U.S. Senate votes to consider $1 trillion infrastructure plan
A $1 trillion federal infrastructure proposal cleared a key procedural hurdle on Capitol Hill this week when the U.S. Senate voted to begin formal consideration of the issue.
The 67-32 procedural vote, with 17 Republicans joining all 50 Democratic-aligned senators, occurred after a bipartisan work group hammered out the broad elements of the proposal, including:
- $110 billion for roads and bridges (the $40 billion for bridges is the single largest dedicated bridge investment since the construction of the Interstate highway system, reports the Associated Press)
- $39 billion for public transit
- $66 billion for passenger and freight rail
- $7.5 billion for electric vehicle charging stations
- $5 billion for the purchase of electric school buses and hybrids
- $17 billion for ports
- $25 billion for airports
Much more work is required in Washington, D.C., before these proposals become reality, as the actual text of a bill has yet to be written, much less approved.

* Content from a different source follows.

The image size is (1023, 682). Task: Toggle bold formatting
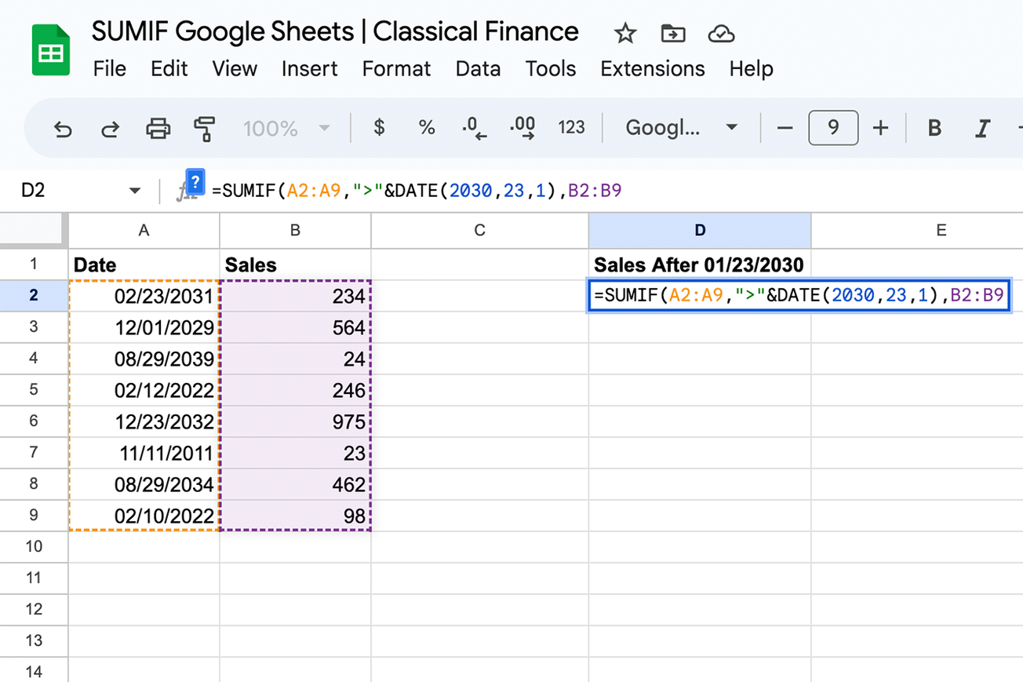934,127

For more information on infrastructure policies, contact Deena Bosworth at email@example.com.
Regional Summits finish up with stops in Escanaba, Gaylord
The 2021 MAC Regional Summit series conclude this week with large crowds at stops in Escanaba and Gaylord, with county leaders receiving briefings on ARP funding, risk management and more.

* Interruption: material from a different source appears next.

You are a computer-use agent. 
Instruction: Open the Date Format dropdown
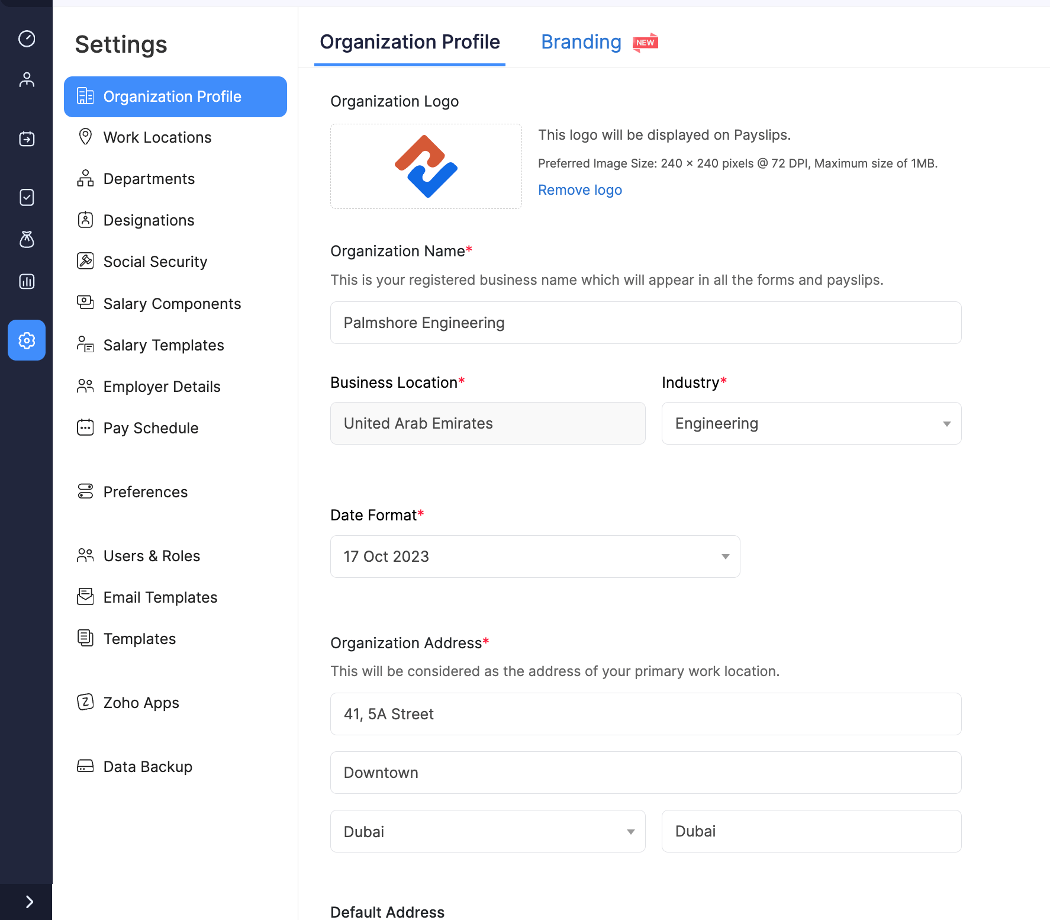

In all, nearly 140 county officials attended one of the four summits, one-day events designed to give commissioners and others a quick look at key public policy topics.
Presentation slides will be posted to MAC’s website and shared with members next week, but for those who were not able to attend, you can view video feeds from two of the presentations at Thursday’s Gaylord site:
- Community Foundations: Your Partners in Economic Development
- Why Affordable Housing Should Have Your County’s Attention
“We were pleased with the turnout at all four sites, especially in light of the trends on COVID-19,” said MAC Executive Director Stephan Currie. “That’s proof our members are eager to learn more about addressing the challenges they face in their home counties.”
Courts office wants input from county leaders
County leaders are encouraged to provide feedback on court operations during the pandemic via a survey from the State Court Administrative Office (SCAO).
Please read the memo requesting your comments and feedback requesting your comments and feedback regarding the report about Lessons Learned from the Pandemic of 2020-2021 and the report about Open Courts, Media, and Privacy.
“We have an opportunity now to make decisions that will shape the judiciary for a generation or more,” explained State Court Administrator Thomas P. Boyd, “and these reports are designed to spur the conversation. Your opinion matters and the time to speak up is now!”
For more information on this issue, contact Meghann Keit-Corrion at firstname.lastname@example.org.
Jackson County administrator picked for Indigent Defense Commission
Jackson County Deputy Administrator Debra Kubitskey will soon add another county voice to the Michigan Indigent Defense Commission (MIDC), after her nomination by Senate Majority Leader Mike Shirkey (R-Jackson) was approved by Gov. Gretchen Whitmer.
Kubitskey will serve for a term running from July 22, 2021, to April 1, 2025. Kubitskey holds a bachelor’s degree from Central Michigan University and an MPA from Eastern Michigan University.
The appointment is not subject to the advice and consent of the Senate. Kubitskey’s first MIDC meeting is Aug. 17 at 9 a.m.
Other county leaders on the commission who were nominated by MAC are Margaret McAvoy, Isabella County administrator, and Andrew DeLeeuw, executive assistant to the Washtenaw County administrator.